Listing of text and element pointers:
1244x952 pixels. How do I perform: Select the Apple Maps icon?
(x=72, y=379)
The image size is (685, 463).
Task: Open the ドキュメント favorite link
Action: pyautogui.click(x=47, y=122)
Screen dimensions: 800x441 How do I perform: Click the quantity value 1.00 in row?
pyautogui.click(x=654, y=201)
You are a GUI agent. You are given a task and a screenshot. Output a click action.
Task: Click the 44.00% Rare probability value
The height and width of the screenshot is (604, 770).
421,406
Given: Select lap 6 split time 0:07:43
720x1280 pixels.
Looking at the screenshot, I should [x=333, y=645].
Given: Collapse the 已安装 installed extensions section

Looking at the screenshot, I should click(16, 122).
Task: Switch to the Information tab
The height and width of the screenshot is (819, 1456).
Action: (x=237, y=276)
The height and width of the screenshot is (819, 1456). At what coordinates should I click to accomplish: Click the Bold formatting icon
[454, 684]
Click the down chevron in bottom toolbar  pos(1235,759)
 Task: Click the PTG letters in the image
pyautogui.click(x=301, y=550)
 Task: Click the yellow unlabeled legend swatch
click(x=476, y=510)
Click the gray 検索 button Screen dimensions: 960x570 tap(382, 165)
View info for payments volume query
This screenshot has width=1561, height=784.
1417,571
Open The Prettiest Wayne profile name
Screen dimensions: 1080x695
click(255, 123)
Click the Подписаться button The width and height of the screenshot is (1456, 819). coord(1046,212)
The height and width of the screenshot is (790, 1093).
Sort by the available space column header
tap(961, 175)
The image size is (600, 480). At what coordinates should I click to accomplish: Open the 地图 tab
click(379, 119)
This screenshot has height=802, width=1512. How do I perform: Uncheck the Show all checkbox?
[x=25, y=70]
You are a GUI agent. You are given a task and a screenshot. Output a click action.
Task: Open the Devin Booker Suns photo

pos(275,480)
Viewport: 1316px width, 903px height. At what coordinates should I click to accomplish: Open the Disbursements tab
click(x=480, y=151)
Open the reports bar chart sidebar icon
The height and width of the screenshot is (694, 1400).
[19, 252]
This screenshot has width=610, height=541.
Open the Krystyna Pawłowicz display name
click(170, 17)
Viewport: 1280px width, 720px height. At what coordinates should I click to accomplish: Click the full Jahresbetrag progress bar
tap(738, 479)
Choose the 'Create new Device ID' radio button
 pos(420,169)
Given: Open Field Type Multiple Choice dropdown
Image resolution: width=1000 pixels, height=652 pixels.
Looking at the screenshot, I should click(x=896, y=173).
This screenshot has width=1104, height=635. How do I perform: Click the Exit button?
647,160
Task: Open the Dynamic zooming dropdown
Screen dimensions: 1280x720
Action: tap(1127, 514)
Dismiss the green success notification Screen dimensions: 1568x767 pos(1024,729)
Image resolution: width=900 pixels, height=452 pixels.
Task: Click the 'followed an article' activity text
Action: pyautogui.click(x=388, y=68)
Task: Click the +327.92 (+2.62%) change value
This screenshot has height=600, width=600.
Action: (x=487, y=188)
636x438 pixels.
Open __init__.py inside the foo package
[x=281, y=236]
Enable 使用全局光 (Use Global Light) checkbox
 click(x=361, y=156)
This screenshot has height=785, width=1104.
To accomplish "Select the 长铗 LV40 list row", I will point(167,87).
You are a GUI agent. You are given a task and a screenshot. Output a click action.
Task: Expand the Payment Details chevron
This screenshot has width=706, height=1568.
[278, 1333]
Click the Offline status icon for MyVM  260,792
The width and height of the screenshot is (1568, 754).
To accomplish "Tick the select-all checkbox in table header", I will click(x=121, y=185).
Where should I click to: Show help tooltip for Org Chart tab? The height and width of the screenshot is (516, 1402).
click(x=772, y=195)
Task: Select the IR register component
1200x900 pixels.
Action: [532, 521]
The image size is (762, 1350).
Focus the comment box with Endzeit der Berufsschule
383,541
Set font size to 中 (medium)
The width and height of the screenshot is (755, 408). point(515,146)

## GOAL OF THE EXERCISE
Copy every line of the listing above without changing anything.

## ANSWER TO THIS TASK
1244x952 pixels. How do I perform: Select the Apple Maps icon?
(x=72, y=379)
The image size is (685, 463).
Task: Open the ドキュメント favorite link
Action: pyautogui.click(x=47, y=122)
Screen dimensions: 800x441 How do I perform: Click the quantity value 1.00 in row?
pyautogui.click(x=654, y=201)
You are a GUI agent. You are given a task and a screenshot. Output a click action.
Task: Click the 44.00% Rare probability value
The height and width of the screenshot is (604, 770).
421,406
Given: Select lap 6 split time 0:07:43
720x1280 pixels.
Looking at the screenshot, I should [x=333, y=645].
Given: Collapse the 已安装 installed extensions section

Looking at the screenshot, I should click(16, 122).
Task: Switch to the Information tab
The height and width of the screenshot is (819, 1456).
Action: (x=237, y=276)
The height and width of the screenshot is (819, 1456). At what coordinates should I click to accomplish: Click the Bold formatting icon
[454, 684]
Click the down chevron in bottom toolbar  pos(1235,759)
 Task: Click the PTG letters in the image
pyautogui.click(x=301, y=550)
 Task: Click the yellow unlabeled legend swatch
click(x=476, y=510)
Click the gray 検索 button Screen dimensions: 960x570 tap(382, 165)
View info for payments volume query
This screenshot has width=1561, height=784.
1417,571
Open The Prettiest Wayne profile name
Screen dimensions: 1080x695
click(255, 123)
Click the Подписаться button The width and height of the screenshot is (1456, 819). coord(1046,212)
The height and width of the screenshot is (790, 1093).
Sort by the available space column header
tap(961, 175)
The image size is (600, 480). At what coordinates should I click to accomplish: Open the 地图 tab
click(379, 119)
This screenshot has height=802, width=1512. How do I perform: Uncheck the Show all checkbox?
[x=25, y=70]
You are a GUI agent. You are given a task and a screenshot. Output a click action.
Task: Open the Devin Booker Suns photo

pos(275,480)
Viewport: 1316px width, 903px height. At what coordinates should I click to accomplish: Open the Disbursements tab
click(x=480, y=151)
Open the reports bar chart sidebar icon
The height and width of the screenshot is (694, 1400).
[19, 252]
This screenshot has width=610, height=541.
Open the Krystyna Pawłowicz display name
click(170, 17)
Viewport: 1280px width, 720px height. At what coordinates should I click to accomplish: Click the full Jahresbetrag progress bar
tap(738, 479)
Choose the 'Create new Device ID' radio button
 pos(420,169)
Given: Open Field Type Multiple Choice dropdown
Image resolution: width=1000 pixels, height=652 pixels.
Looking at the screenshot, I should click(x=896, y=173).
This screenshot has width=1104, height=635. How do I perform: Click the Exit button?
647,160
Task: Open the Dynamic zooming dropdown
Screen dimensions: 1280x720
Action: tap(1127, 514)
Dismiss the green success notification Screen dimensions: 1568x767 pos(1024,729)
Image resolution: width=900 pixels, height=452 pixels.
Task: Click the 'followed an article' activity text
Action: pyautogui.click(x=388, y=68)
Task: Click the +327.92 (+2.62%) change value
This screenshot has height=600, width=600.
Action: (x=487, y=188)
636x438 pixels.
Open __init__.py inside the foo package
[x=281, y=236]
Enable 使用全局光 (Use Global Light) checkbox
 click(x=361, y=156)
This screenshot has height=785, width=1104.
To accomplish "Select the 长铗 LV40 list row", I will point(167,87).
You are a GUI agent. You are given a task and a screenshot. Output a click action.
Task: Expand the Payment Details chevron
This screenshot has width=706, height=1568.
[278, 1333]
Click the Offline status icon for MyVM  260,792
The width and height of the screenshot is (1568, 754).
To accomplish "Tick the select-all checkbox in table header", I will click(x=121, y=185).
Where should I click to: Show help tooltip for Org Chart tab? The height and width of the screenshot is (516, 1402).
click(x=772, y=195)
Task: Select the IR register component
1200x900 pixels.
Action: [532, 521]
The image size is (762, 1350).
Focus the comment box with Endzeit der Berufsschule
383,541
Set font size to 中 (medium)
The width and height of the screenshot is (755, 408). point(515,146)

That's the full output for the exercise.